We have carefully examined the record and hold that the district court did not abuse its discretion in allowing juror questioning in the present case. None of the juror questions was asked of any of the defendants. Such questioning is especially dangerous. See United States v. Johnson, 892 F.2d at 711-13 (Lay, C.J., concurring). The jurors asked only six questions, of which only four were permitted to be answered. This is not a case in which juror questioning was allowed to become disruptive or abusive. The district court exercised control over the questions and refused to permit two questions to be answered, either because the question was irrelevant or involved an issue of law. The questions were relatively innocuous; they were specific and factual in nature. The questions sought clarification of previous testimony and did not introduce new or unrelated subject matter. Only the question about identification was repetitive, and the response was cumulative. However, we caution the district court that, if it decides to permit jurors to ask questions in future trials, it should consider requiring jurors to submit their questions in writing, or orally out of the presence of the other jurors, without prior discussion with the other jurors. See United States v. Polowichak, 783 F.2d at 413.

SCHOOLYARD STATUTE

Taylor argues the district court erred in denying his motion for judgment of acquittal and in giving jury instruction No. 17. Both arguments involve the same issue. Taylor argues there was insufficient evidence to establish that he was involved in the distribution of crack within 1,000 feet of a school in violation of 21 U.S.C. Sec. 845a(a). He argues the government failed to prove that he knew he was within 1,000 feet of a school. We disagree.

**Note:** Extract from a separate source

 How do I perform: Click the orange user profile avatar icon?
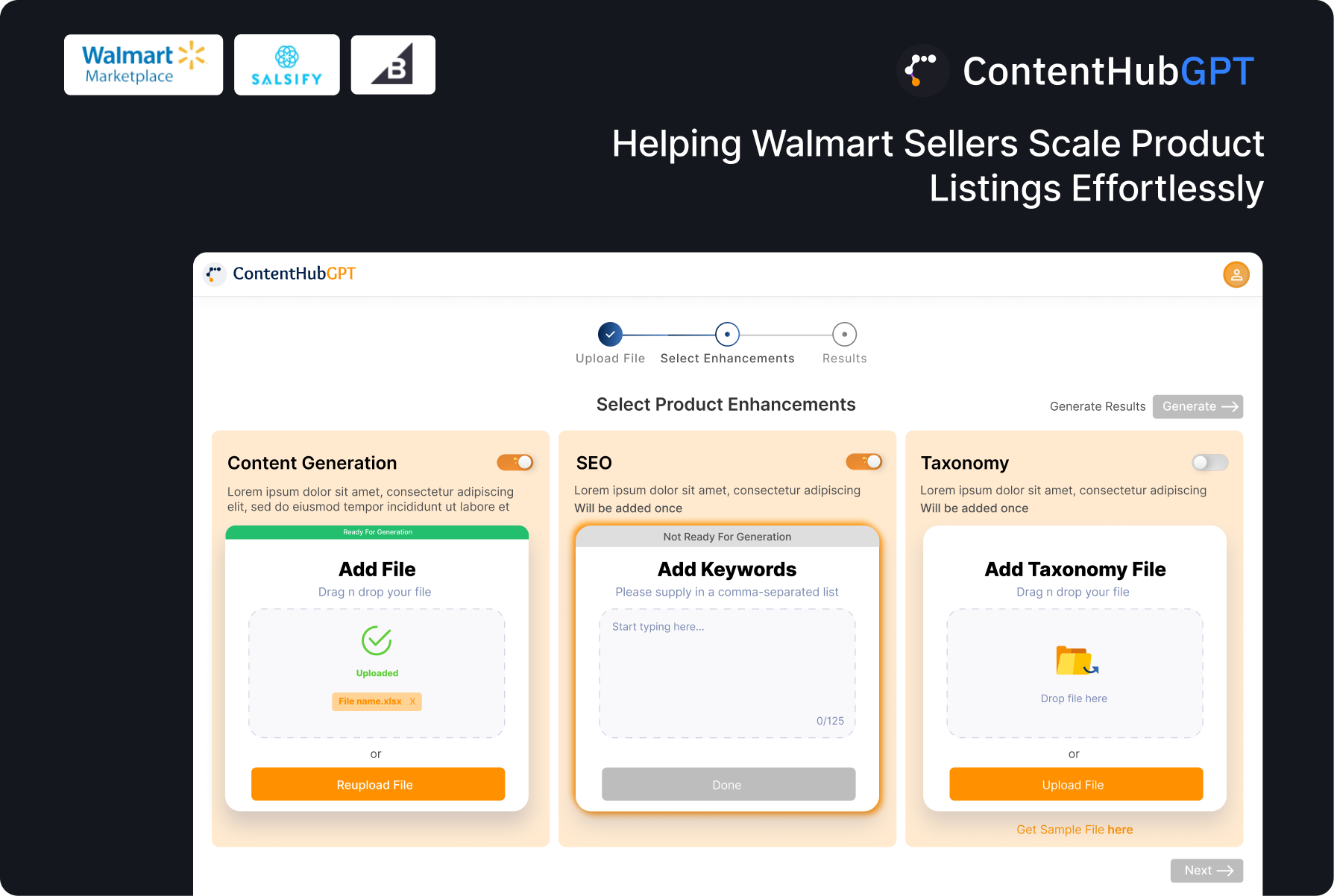1236,275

Title 21 U.S.C. Sec. 845a(a) prohibits the distribution of controlled substances "in or on, or within one thousand feet of, the real property comprising a public or private elementary ... or secondary school." This court has held that proof of the fact that the defendant knew that the distribution occurred within the 1,000 foot zone is not required under 21 U.S.C. Sec. 845a(a). United States v. Haynes, 881 F.2d 586, 590 (8th Cir.1989); accord United States v. Holland, 258 U.S.App.D.C. 236, 810 F.2d 1215, 1221-24, cert. denied, 481 U.S. 1057, 107 S.Ct. 2199, 95 L.Ed.2d 854 (1987); United States v. Falu, 776 F.2d 46, 49-50 (2d Cir.1985).

This construction of section 845a(a) does not criminalize otherwise innocent activity, since the statute incorporates section 841(a)(1), which already contains a mens rea requirement--one must "knowingly or intentionally ... distribute ... a controlled...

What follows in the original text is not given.